Port 1344: ICAP — The virus scanner's door

Port 1344 carries ICAP traffic—the Internet Content Adaptation Protocol. Every time a proxy server intercepts your web request and sends it to a virus scanner before delivering the content to your browser, that's ICAP at work.¹

What ICAP Does

ICAP is a lightweight HTTP-like protocol specified in RFC 3507.² It exists to extend transparent proxy servers without making them do everything themselves. Virus scanning is resource-intensive, signature databases update constantly, and content filtering requires specialized logic. ICAP lets proxy servers delegate these tasks to servers built specifically for them.

The protocol works simply: an ICAP client (usually a proxy or gateway) sends HTTP requests or responses to an ICAP server on port 1344. The server analyzes or modifies the content—scanning for viruses, filtering based on policy, inserting ads, translating languages—then returns it to the client.³ The proxy can focus on proxying. The scanner can focus on scanning.

Two Modes

ICAP operates in two modes:⁴

REQMOD (Request Modification) — The proxy sends HTTP requests to the ICAP server before fetching the content. Used for URL filtering, policy enforcement, blocking access to certain sites before the request even goes out.

RESPMOD (Response Modification) — The proxy sends HTTP responses to the ICAP server before delivering them to the user. Used for virus scanning, data loss prevention, content filtering. The user's browser waits while the ICAP server decides if the content is safe.

Common Uses

ICAP is generally used for:⁵

• Virus scanning — Multi-engine antivirus scanning of web content before delivery
• Content filtering — Blocking inappropriate content, enforcing acceptable use policies
• Data loss prevention — Scanning outbound traffic for sensitive information
• Ad insertion — Injecting advertisements into web pages (controversial, but common)
• Content translation — Language translation, format conversion

The History

ICAP was proposed in late 1999 by Network Appliance.⁶ By the early 2000s, it was already in widespread use—proxy vendors and security companies had adopted it because it solved a real problem. The IETF decided to document existing practice rather than create a new standard from scratch.

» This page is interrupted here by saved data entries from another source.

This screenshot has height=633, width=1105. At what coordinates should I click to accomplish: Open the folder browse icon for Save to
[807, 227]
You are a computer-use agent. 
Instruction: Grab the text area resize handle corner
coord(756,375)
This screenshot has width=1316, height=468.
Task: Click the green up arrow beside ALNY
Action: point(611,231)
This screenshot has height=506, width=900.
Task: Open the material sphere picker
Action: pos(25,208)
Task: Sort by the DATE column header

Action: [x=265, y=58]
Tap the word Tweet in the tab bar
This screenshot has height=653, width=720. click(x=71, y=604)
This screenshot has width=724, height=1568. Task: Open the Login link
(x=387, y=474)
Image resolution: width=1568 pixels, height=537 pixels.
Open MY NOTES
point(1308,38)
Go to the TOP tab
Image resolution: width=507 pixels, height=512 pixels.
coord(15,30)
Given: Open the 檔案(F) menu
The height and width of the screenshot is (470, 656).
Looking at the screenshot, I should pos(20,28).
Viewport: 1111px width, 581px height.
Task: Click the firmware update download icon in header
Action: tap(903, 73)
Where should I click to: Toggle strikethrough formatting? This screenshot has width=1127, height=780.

RFC 3507 was published in April 2003 as an informational RFC, not a standards-track document.⁷ This is unusual—most protocols are standardized first, then implemented. ICAP was implemented first, then standardized. The industry decided it worked and kept using it.

Security Considerations

ICAP itself doesn't provide encryption. Traffic between the proxy and the ICAP server on port 1344 is typically unencrypted, which means it should only run on trusted internal networks.⁸ Some implementations support secure ICAP (ICAPS) using TLS, but this isn't part of the original RFC.

ICAP servers can become bottlenecks. If every HTTP response must be scanned before delivery, and the ICAP server is slow or overloaded, users wait. Performance matters.

Related Ports

• Port 80 — HTTP traffic that ICAP often inspects
• Port 443 — HTTPS traffic (requires SSL/TLS interception before ICAP can inspect the decrypted content)
• Port 3128 — Squid proxy, a common ICAP client
• Port 8080 — Alternative HTTP proxy port, also used with ICAP

How to Check What's Listening

On Linux or macOS:

sudo lsof -i :1344

On Windows: netstat -ano | findstr :1344

On any system with nmap: nmap -p 1344 localhost

Why This Port Matters

Port 1344 represents a design philosophy: specialization over monoliths. Proxy servers proxy. Virus scanners scan. ICAP is the bridge that lets them work together without either having to do the other's job.

The protocol is nearly 25 years old and still widely deployed. Web traffic has grown exponentially, threats have evolved, but the fundamental problem—how do you scan content without slowing everything down—remains the same. ICAP's answer: offload the work to something built for it.

Every piece of malware blocked by your corporate proxy, every inappropriate site filtered before the page loads, every outbound file scanned for sensitive data—much of that happens because port 1344 exists.